Nuvem funil se forma em Pelotas durante temporal
14/02/2026, 09:04:11
Fenômeno de curta duração foi confirmado pela Defesa Civil após registros de moradores; meteorologistas alertam para instabilidade durante o Carnaval
Uma nuvem funil de curta duração atingiu a cidade de Pelotas (RS).
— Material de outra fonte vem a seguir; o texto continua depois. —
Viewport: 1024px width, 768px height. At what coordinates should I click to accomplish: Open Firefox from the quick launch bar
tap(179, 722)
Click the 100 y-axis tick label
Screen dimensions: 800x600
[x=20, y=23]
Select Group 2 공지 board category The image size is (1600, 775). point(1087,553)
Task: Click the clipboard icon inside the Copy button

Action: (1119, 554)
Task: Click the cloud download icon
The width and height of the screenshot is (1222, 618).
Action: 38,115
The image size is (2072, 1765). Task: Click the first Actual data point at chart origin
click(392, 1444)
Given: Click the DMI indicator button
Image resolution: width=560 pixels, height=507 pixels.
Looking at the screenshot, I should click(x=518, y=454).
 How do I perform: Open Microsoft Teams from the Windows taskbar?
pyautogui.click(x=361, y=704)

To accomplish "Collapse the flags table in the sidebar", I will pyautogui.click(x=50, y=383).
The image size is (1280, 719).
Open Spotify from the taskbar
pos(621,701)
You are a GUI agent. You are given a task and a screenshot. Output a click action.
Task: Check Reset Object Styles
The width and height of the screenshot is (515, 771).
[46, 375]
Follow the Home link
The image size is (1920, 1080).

O fenômeno climático foi observado por moradores do local, que acharam que seria um tornado. Registros em fotos e vídeos ajudaram a Defesa Civil a identificar e confirmar a ocorrência.
A nuvem funil ocorreu em meio a um temporal que atingiu a cidade e demais regiões do estado na última quinta-feira (12). A região sul do Brasil, em especial o próprio Rio Grande do Sul, passará por uma forte instabilidade climática nos próximos dias. Haverá diferenças de temperatura importantes, bem como distribuição de calor e chuvas, por todo o estado. O final de semana de Carnaval será marcado por tempo abafado, mas não com temperaturas extremas.
Os funis de ar frio ou nuvens funil, são pequenos tornados, relativamente fracos, que podem se originar de uma chuva ou tempestade quando o ar em altitude está excepcionalmente frio, explica a Organização Meteorológica Mundial (OMM). Ao iG, Carlos Timm, Diretor da Secretaria da Defesa Civil, confirmou que o fenômeno registrado não era, de fato, um tornado. Ele lembra que nuvem funil faz estragos aleatórios no solo, como destelhamentos e quedas de árvores. Timm ainda informou que, em Pelotas, o pico da nuvem funil chegou a 75 km/h, com pluviometria de 40mm em 30 min.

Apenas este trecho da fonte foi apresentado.